The Trump administration is seeking complete dismantlement of Iran's uranium enrichment program, removal of enriched uranium stockpiles from Iranian territory, limits on ballistic missiles, reopening of the Strait of Hormuz, and an end to Iranian support for Hezbollah and Hamas. In exchange, the U.S. has offered phased sanctions relief and security guarantees.
Why is Pakistan mediating the US-Iran nuclear talks?
Pakistani Prime Minister Shehbaz Sharif and Field Marshal Asim Munir requested the ceasefire extension on 21 April 2026, and Islamabad agreed to host both rounds of talks. Pakistan's military establishment has longstanding ties to Washington and a border relationship with Iran, giving it credibility with both parties that European and Gulf mediators lacked.
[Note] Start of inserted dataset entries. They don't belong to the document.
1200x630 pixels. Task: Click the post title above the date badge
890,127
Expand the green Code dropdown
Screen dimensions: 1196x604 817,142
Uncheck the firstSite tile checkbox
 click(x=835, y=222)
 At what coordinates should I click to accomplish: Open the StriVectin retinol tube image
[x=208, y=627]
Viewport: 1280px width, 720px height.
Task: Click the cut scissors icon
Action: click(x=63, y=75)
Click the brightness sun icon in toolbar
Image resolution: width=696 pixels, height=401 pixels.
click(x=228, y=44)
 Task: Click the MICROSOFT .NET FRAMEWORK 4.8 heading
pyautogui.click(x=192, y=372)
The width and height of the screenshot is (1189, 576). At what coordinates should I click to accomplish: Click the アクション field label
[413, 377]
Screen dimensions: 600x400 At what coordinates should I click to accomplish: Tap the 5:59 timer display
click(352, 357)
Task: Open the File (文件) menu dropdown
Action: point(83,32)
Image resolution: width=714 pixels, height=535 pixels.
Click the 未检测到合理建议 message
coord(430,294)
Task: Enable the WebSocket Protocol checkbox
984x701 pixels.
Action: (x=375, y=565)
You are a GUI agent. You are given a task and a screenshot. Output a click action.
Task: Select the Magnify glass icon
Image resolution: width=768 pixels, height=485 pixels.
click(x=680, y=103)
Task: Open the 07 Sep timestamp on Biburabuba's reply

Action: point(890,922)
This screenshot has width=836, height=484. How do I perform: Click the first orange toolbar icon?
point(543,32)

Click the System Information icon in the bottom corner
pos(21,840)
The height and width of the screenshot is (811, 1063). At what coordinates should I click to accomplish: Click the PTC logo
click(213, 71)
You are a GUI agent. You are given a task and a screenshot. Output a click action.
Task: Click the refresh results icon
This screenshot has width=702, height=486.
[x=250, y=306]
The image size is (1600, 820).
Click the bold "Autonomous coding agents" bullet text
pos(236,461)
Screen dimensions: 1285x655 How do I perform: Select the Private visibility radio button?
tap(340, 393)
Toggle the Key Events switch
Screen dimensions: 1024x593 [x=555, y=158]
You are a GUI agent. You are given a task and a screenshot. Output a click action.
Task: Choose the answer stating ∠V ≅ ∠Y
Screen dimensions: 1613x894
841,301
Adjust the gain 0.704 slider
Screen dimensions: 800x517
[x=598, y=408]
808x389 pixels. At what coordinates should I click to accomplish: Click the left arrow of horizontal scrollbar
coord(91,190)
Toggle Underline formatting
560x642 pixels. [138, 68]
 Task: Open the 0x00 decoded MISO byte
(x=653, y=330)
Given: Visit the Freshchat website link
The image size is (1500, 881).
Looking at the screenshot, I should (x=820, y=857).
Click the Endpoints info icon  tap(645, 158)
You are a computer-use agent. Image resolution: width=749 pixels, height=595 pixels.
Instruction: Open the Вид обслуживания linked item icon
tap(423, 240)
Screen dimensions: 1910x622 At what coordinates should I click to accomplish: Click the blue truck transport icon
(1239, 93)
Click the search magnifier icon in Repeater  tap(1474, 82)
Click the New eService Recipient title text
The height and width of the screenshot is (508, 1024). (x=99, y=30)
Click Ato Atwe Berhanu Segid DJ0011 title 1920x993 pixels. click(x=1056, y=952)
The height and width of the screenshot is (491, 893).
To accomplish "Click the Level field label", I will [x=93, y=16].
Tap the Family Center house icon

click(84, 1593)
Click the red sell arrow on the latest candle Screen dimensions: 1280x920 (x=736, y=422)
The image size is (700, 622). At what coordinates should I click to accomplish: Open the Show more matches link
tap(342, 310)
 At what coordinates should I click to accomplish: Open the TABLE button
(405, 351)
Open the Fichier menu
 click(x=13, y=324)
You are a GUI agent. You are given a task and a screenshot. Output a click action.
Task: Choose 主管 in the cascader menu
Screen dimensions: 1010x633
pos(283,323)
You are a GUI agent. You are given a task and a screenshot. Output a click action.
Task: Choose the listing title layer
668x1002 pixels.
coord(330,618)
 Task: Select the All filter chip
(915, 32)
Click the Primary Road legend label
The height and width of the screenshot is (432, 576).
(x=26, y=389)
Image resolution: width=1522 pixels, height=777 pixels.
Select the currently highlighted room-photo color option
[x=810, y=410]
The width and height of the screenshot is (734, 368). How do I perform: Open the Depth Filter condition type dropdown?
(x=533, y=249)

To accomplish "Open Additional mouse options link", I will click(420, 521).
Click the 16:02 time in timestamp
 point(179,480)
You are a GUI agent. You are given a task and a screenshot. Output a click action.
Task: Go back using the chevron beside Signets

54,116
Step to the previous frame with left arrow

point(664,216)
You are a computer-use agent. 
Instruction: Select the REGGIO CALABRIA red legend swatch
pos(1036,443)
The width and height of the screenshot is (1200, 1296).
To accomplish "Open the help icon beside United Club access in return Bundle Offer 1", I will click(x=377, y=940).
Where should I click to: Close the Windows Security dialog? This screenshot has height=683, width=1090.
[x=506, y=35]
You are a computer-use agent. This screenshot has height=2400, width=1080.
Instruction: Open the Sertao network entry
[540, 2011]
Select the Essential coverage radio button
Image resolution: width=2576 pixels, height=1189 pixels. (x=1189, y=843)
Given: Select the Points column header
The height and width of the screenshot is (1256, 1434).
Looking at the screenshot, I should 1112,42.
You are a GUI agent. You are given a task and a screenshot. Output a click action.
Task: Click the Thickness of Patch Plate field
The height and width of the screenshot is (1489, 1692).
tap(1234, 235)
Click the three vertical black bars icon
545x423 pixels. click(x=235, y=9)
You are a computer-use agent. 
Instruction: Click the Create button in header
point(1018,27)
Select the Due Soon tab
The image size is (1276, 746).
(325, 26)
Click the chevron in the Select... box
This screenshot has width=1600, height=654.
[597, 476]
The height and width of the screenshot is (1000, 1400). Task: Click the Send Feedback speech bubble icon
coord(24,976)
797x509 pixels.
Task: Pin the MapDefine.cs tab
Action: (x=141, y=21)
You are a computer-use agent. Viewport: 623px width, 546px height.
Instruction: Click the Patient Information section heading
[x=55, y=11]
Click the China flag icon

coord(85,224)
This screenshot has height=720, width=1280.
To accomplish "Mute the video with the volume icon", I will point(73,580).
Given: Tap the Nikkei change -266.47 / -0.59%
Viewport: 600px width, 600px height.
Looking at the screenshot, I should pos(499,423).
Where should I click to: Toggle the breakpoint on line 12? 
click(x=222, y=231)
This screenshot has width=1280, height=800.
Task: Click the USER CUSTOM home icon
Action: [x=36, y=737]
Who is Iran's new Supreme Leader?
Mojtaba Khamenei, son of killed Supreme Leader Ali Khamenei, was named as his successor after the 28 February 2026 U.S.-Israeli strikes on Iran. As of 26 April 2026, Mojtaba had not made a public appearance. Foreign Minister Abbas Araghchi has been the primary public face of Iran in the nuclear negotiations.
What is the Strait of Hormuz blockade and why does it matter?
The United States imposed a naval blockade on ships linked to Iranian interests in the Strait of Hormuz beginning 13 April 2026. The strait carries approximately 20% of global oil trade. Iran's FM Araghchi called the blockade an "act of war." The Oxford Institute for Energy Studies estimated on 22 April that Iran is losing approximately $400 million per day in oil revenue as a result.
How would a deal affect oil prices?
Goldman Sachs estimated on 18 April 2026 that a diplomatic resolution including reopening the Strait of Hormuz would push Brent crude from above $105 toward $75–$80 per barrel. A breakdown in talks would likely send Brent above $120. Brent has traded above $100 since the blockade took effect on 14 April 2026.